What the task requires: Give back all of the records exactly.

*** Begin section ***

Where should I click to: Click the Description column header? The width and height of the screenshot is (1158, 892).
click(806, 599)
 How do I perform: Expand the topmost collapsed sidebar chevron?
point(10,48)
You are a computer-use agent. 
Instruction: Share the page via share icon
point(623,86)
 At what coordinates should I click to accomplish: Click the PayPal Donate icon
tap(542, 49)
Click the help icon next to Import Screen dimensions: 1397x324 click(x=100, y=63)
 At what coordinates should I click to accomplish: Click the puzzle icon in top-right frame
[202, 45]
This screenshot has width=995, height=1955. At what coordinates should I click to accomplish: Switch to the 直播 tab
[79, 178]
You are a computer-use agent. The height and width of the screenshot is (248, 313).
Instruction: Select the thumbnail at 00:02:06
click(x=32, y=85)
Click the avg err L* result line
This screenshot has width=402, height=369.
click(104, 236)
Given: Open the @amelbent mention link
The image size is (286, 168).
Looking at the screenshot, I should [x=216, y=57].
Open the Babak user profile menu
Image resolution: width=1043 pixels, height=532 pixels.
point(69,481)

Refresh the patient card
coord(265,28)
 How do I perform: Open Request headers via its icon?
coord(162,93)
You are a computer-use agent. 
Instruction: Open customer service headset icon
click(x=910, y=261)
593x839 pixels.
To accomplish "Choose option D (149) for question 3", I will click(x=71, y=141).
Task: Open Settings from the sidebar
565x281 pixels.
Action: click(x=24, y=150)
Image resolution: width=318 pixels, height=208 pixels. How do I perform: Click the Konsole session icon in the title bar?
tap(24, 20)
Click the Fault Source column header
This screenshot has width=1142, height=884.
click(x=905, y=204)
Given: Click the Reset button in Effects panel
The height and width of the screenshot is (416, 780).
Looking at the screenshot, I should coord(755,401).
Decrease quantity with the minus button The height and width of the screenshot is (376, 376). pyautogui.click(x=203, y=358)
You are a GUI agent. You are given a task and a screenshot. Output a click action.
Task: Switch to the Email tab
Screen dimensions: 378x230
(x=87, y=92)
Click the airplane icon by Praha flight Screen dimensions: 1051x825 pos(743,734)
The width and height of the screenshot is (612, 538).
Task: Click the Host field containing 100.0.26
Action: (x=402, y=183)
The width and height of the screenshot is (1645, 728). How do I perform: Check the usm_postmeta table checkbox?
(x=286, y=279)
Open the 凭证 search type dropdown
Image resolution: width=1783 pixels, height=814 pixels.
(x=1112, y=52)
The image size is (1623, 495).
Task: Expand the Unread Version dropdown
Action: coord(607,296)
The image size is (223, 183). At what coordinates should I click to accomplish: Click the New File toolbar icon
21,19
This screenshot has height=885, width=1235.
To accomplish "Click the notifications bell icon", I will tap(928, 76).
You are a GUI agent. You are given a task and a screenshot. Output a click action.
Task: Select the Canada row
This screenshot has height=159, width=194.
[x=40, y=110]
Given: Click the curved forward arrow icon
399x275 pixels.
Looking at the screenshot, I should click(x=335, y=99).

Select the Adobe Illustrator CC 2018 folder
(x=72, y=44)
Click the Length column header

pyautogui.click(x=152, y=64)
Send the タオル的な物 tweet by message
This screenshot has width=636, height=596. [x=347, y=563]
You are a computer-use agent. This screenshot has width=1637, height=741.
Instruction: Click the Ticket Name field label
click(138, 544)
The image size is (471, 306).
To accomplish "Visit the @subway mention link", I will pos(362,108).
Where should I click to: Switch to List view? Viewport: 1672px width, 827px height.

*** End section ***

Written answer:
Where should I click to: Click the Description column header? The width and height of the screenshot is (1158, 892).
click(806, 599)
 How do I perform: Expand the topmost collapsed sidebar chevron?
point(10,48)
You are a computer-use agent. 
Instruction: Share the page via share icon
point(623,86)
 At what coordinates should I click to accomplish: Click the PayPal Donate icon
tap(542, 49)
Click the help icon next to Import Screen dimensions: 1397x324 click(x=100, y=63)
 At what coordinates should I click to accomplish: Click the puzzle icon in top-right frame
[202, 45]
This screenshot has width=995, height=1955. At what coordinates should I click to accomplish: Switch to the 直播 tab
[79, 178]
You are a computer-use agent. The height and width of the screenshot is (248, 313).
Instruction: Select the thumbnail at 00:02:06
click(x=32, y=85)
Click the avg err L* result line
This screenshot has width=402, height=369.
click(104, 236)
Given: Open the @amelbent mention link
The image size is (286, 168).
Looking at the screenshot, I should [x=216, y=57].
Open the Babak user profile menu
Image resolution: width=1043 pixels, height=532 pixels.
point(69,481)

Refresh the patient card
coord(265,28)
 How do I perform: Open Request headers via its icon?
coord(162,93)
You are a computer-use agent. 
Instruction: Open customer service headset icon
click(x=910, y=261)
593x839 pixels.
To accomplish "Choose option D (149) for question 3", I will click(x=71, y=141).
Task: Open Settings from the sidebar
565x281 pixels.
Action: click(x=24, y=150)
Image resolution: width=318 pixels, height=208 pixels. How do I perform: Click the Konsole session icon in the title bar?
tap(24, 20)
Click the Fault Source column header
This screenshot has width=1142, height=884.
click(x=905, y=204)
Given: Click the Reset button in Effects panel
The height and width of the screenshot is (416, 780).
Looking at the screenshot, I should coord(755,401).
Decrease quantity with the minus button The height and width of the screenshot is (376, 376). pyautogui.click(x=203, y=358)
You are a GUI agent. You are given a task and a screenshot. Output a click action.
Task: Switch to the Email tab
Screen dimensions: 378x230
(x=87, y=92)
Click the airplane icon by Praha flight Screen dimensions: 1051x825 pos(743,734)
The width and height of the screenshot is (612, 538).
Task: Click the Host field containing 100.0.26
Action: (x=402, y=183)
The width and height of the screenshot is (1645, 728). How do I perform: Check the usm_postmeta table checkbox?
(x=286, y=279)
Open the 凭证 search type dropdown
Image resolution: width=1783 pixels, height=814 pixels.
(x=1112, y=52)
The image size is (1623, 495).
Task: Expand the Unread Version dropdown
Action: coord(607,296)
The image size is (223, 183). At what coordinates should I click to accomplish: Click the New File toolbar icon
21,19
This screenshot has height=885, width=1235.
To accomplish "Click the notifications bell icon", I will tap(928, 76).
You are a GUI agent. You are given a task and a screenshot. Output a click action.
Task: Select the Canada row
This screenshot has height=159, width=194.
[x=40, y=110]
Given: Click the curved forward arrow icon
399x275 pixels.
Looking at the screenshot, I should click(x=335, y=99).

Select the Adobe Illustrator CC 2018 folder
(x=72, y=44)
Click the Length column header

pyautogui.click(x=152, y=64)
Send the タオル的な物 tweet by message
This screenshot has width=636, height=596. [x=347, y=563]
You are a computer-use agent. This screenshot has width=1637, height=741.
Instruction: Click the Ticket Name field label
click(138, 544)
The image size is (471, 306).
To accomplish "Visit the @subway mention link", I will pos(362,108).
Where should I click to: Switch to List view? Viewport: 1672px width, 827px height.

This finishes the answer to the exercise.